Она, эта увешанная золотом красавица-орлица, вскочила и не сдержавшись, выпалила: "И таких баранов еще принимают в институт!" Такой, по правде говоря, обоснованный, но неуместный вопль, вызвал бурную ответную реакцию аудитории. Сидящий рядом со мной студент, майор, начальник ОБХСС одного из московских районов, тоже вскочил и закричал на всю аудиторию: "А, мы — бараны! Все, больше ноги моей не будет на немецком!" — и вышел в коридор.
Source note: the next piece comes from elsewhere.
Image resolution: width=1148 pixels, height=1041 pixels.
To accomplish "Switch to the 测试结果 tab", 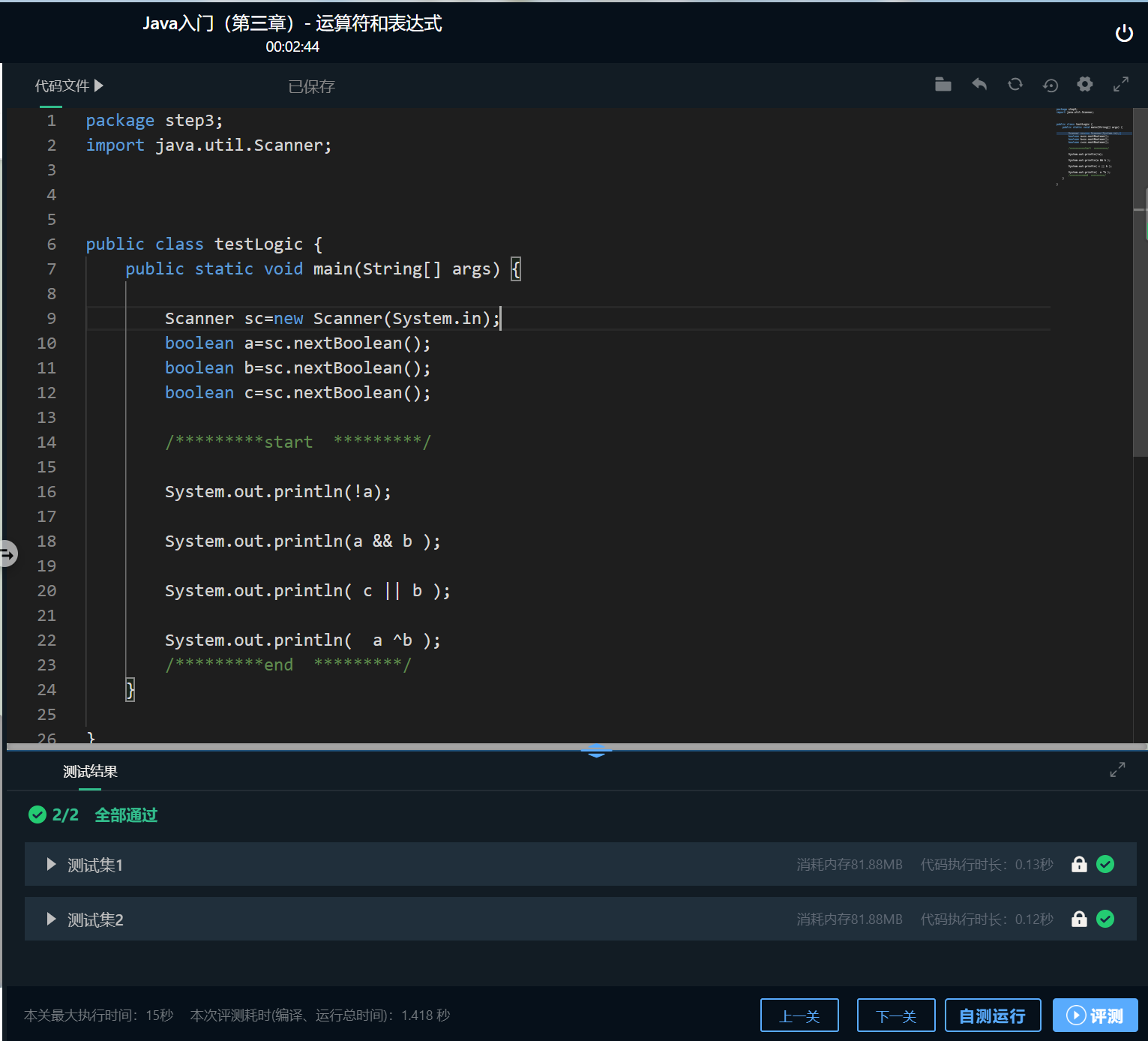I will point(89,771).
За ним вышел тот обиженный "знаток" немецкого.
Потом потянулось все мужское составляющее нашей группы, как бы в знак солидарности, что ли. Вышел и я, не будешь же белой вороной. Выйдя на улицу, мы договорились никуда и никому не жаловаться, просто на немецкий не ходить, но узнавать, что там будут проходить, и готовиться дома, т.е. в общежитии.
Договорилисьто договорились, но мы же люди! И все разные, и многие думают о себе любимом и определяют как себя вести, исходя из этого.
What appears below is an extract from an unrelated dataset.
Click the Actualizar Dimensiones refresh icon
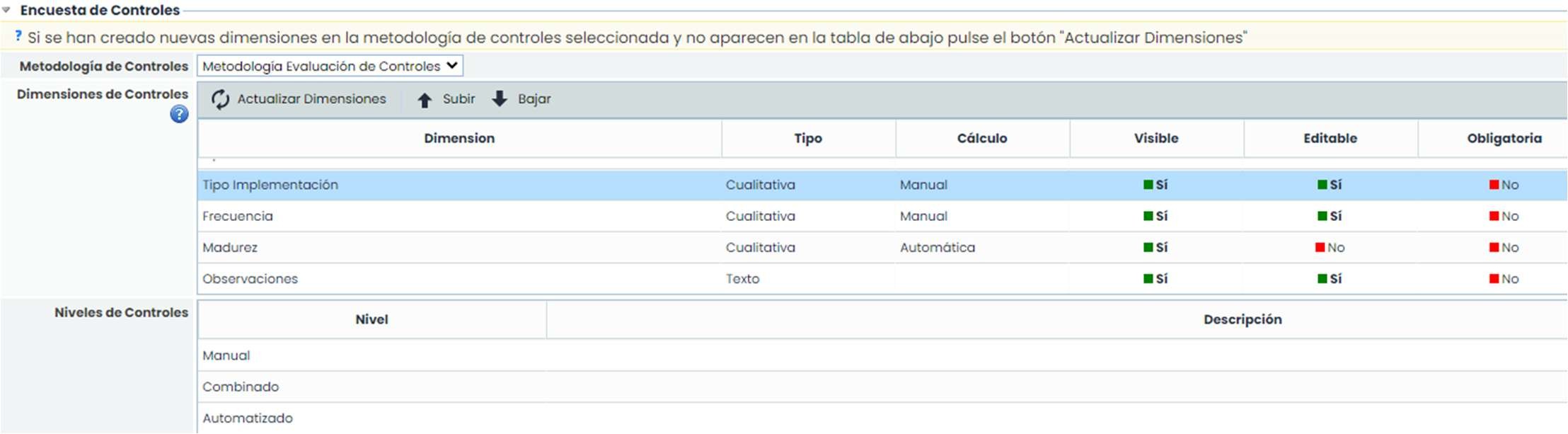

На второй день на занятия по немецкому пошел парень, который в нашей группе был за старосту. Ну, мол, нельзя старосте не ходить на занятия, за ним так незаметно, потихоньку, по двое-трое в день, потянулись и остальные, даже тот, из-за которого скандал разгорелся. Короче говоря, в течении 4-5 дней все "забастовщики" сделались "штрейкбрехерами" и как ни в чем ни бывало пошли на немецкий. Остался я один.
В душе я сочувствовал преподавателю, но раз вышел к ней в "оппозицию", так в ней и остался. Ходил на все занятия, по шесть-семь пар в день, но кроме немецкого, хотя брал и переписывал вечерами все то, что было наработано по данному предмету за день. Но всему приходит конец. Пришла пора сдавать зачет по немецкому. На первом курсе — зачет, на втором — экзамен.
Пришел я на зачет, подаю той гордой женщине свою зачетку и хотел взять билет, а она смотрит на меня и говорит: "А я вас что-то на занятиях не видела!" Открывает журнал, а наш староста — подлец такой, на всех двадцати парах против меня проставил букву "Н", даже за те два дня первых, где я присутствовал! "Нет, я вас не видела", — уже просмотрев журнал, заявляет преподаватель и возвращает мне зачетную книжку. "Зато я вас видел, - заявляю я, - и допустите меня к зачету, я готов к нему, вот все записи за всю сессию". "Нет", - отрезала она. Ну, нет так нет, и я поехал домой с "хвостом" по не-мецкому и без справки о прохождении сессии.
По положению было так — нет справки — нет сессии, нет оплаты и дней и 50% проезда Сессия тогда была продолжительна по времени, и мне, главному бухгалтеру колхоза, чтобы не терять лицо перед подчиненными учетными работниками, среди которых тоже были студенты заочники, пришлось свой учебный отпуск переоформлять как обычный трудовой.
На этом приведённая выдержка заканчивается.